Clapper: ‘We Don’t Know Exactly What Was Taken in the OPM Breach’
Months after one of the biggest hacks in American history, Washington's top spy said the U.S. was still assessing the damage.
With Chinese President Xi Jinping set to arrive in Washington Thursday for a highly anticipated summit with President Barack Obama, America’s top spy said that the U.S. government still does not know what was stolen from the servers of the Office of Personnel Management in a breach U.S. officials privately attribute to Chinese agents.
“We don’t actually know what was actually exfiltrated,” Director of National Intelligence James Clapper said during an appearance at Georgetown University. “So what you’re hearing about is absolutely the worst case.”
On Wednesday, OPM revealed that as many as 5.6 million fingerprint records were among the data stolen in a breach disclosed in June. That’s up from their previous estimate of 1.1 million fingerprint records. The 5.6 million people whose fingerprint records were compromised are a subset of the total number of people whose records were stolen from OPM. The total number of people whose records — including documents gathered during the course of background investigations for current, former, and prospective federal employees seeking security clearances — were compromised remains at 21.5 million.
Federal computer sleuths are examining the scope of the breach, and it was during that investigation that they discovered fingerprint files that OPM said in a statement had not been “previously analyzed.”
On Thursday, Clapper referenced what appears to be the difficulty of that investigation as a contributing factor to the lack of certainty on how many people were affected by the breach. “We do not have enough granularity [or] fidelity on the forensics to determine exactly what was exfiltrated,” he said.
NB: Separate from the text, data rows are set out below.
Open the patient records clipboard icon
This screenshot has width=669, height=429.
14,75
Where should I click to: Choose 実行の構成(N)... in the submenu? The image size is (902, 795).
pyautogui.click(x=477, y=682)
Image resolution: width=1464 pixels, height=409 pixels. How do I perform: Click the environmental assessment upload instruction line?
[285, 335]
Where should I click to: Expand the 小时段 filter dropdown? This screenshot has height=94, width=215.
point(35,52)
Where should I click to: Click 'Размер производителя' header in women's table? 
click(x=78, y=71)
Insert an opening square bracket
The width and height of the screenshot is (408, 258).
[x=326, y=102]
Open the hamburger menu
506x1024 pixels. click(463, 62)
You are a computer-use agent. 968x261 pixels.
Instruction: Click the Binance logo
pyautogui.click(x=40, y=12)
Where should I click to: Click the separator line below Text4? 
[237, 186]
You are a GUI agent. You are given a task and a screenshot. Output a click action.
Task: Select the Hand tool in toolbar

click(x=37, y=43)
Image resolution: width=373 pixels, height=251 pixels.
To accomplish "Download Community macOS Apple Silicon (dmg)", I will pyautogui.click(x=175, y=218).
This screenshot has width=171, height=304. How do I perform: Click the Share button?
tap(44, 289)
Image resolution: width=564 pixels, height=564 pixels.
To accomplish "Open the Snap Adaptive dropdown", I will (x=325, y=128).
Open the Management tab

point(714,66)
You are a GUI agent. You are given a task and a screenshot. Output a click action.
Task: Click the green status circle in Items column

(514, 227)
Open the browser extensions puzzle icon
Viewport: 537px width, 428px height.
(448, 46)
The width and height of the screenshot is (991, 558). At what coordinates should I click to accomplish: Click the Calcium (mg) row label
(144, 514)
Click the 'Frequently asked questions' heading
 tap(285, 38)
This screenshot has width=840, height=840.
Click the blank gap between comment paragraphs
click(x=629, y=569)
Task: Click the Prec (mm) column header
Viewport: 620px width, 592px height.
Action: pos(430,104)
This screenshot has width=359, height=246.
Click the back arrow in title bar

Clapper said nothing Thursday about who was responsible for the attack.
The breach of OPM’s servers has been described by security experts as a possible intelligence bonanza, and Clapper said Thursday that the information poses a particular risk for employees of the intelligence community who may be working under cover. China has denied any involvement in the hack.
Clapper has said previously that the U.S. government has no indication that the stolen information has been used against American agents, and said Thursday that the intelligence community has been searching for “evidence of it turning up some place,” but it so far hasn’t.
In talks this week, Chinese and U.S. officials may announce the completion of an agreement to govern behavior in cyberspace, but such an agreement would all but certainly not have prevented the breach of OPM’s servers. That agreement may commit the United States and China to not attacking each other’s critical infrastructure systems during peacetime, but would likely say nothing about the kind of intelligence activity targeting systems such as OPM.
While lamenting that it was allowed to take place, Clapper has in the past saluted the OPM breach as an example of good intelligence work. “You have to kind of salute the Chinese for what they did,” Clapper said in June.